The destruction of crafts owing to the import of cheaper machine-made manufactured goods from Britain, while it produced unemployment and mass poverty, appeared in the first instance to bring cheaper goods for the consumption of the peasants who were not directly affected by the displacement of the artisans. But, over time, as the displaced artisans flooded the rural labour market, real wages fell and rents increased, which affected the incomes of the peasants themselves who were initially supposed to have been better off owing to cheaper imports. The income effects of deindustrialisation therefore spread in a ripple, ultimately affecting the working people as a whole. The only beneficiaries of colonial deindustrialisation are likely to have been the numerically tiny class of landlords which had been created by the British as a bulwark of support for colonial rule.

Hence, support for a free trade agreement which creates unemployment, or lower incomes for the peasantry, cannot be justified under any circumstances; and the people were right to demand that the government should come out of the RCEP.

The current intellectual discourse in the country has become so hegemonised by capitalism that the very idea of full employment appears to be an impossible dream. What is forgotten is that the Soviet Union and the Eastern European socialist countries not only had full employment but were actually labour-scarce economies.

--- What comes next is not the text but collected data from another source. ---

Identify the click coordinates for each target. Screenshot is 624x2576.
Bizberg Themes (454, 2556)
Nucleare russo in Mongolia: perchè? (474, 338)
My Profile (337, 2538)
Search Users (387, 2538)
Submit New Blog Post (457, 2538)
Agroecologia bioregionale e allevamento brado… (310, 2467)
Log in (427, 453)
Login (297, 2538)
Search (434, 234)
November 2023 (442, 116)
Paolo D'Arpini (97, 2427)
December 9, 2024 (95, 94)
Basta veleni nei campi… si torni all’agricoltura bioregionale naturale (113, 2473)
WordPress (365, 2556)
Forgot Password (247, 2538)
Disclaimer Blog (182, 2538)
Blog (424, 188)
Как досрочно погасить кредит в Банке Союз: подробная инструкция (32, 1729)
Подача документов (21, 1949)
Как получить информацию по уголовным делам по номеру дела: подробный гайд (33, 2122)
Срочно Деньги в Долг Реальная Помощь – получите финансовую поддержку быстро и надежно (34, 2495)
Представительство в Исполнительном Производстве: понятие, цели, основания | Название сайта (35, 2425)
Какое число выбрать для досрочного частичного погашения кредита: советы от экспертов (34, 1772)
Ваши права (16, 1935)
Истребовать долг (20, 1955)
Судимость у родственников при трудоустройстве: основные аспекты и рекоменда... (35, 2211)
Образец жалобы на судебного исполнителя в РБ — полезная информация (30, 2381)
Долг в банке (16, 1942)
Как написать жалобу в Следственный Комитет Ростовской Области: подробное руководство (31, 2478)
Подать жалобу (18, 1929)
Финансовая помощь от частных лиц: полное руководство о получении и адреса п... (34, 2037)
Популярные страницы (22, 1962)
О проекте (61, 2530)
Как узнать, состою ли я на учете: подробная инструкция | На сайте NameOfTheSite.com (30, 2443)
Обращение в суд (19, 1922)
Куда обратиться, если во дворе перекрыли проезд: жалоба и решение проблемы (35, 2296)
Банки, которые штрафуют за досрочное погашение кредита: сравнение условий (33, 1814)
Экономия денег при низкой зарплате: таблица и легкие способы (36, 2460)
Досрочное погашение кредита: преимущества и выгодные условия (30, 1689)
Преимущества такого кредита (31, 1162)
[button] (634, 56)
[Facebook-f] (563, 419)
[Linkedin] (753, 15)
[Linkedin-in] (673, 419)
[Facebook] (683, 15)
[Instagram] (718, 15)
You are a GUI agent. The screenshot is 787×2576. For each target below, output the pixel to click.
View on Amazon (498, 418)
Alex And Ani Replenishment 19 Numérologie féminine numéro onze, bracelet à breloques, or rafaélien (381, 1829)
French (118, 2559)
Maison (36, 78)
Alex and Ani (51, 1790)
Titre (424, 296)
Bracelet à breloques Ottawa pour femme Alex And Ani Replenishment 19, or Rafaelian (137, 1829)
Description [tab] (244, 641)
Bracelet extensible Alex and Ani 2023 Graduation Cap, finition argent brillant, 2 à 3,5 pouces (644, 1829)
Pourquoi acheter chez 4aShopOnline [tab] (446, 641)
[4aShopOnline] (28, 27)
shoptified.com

In fact if a group of persons simply consume and invest what they produce amongst themselves, then there is no reason to expect any unemployment to arise. One major reason for unemployment is that some in the group do not want to buy what others in the group produce, but instead want to buy what people outside the group produce, even though those outsiders do not wish to buy what people inside the group produce. Such unemployment which the RCEP would have generated must be prevented.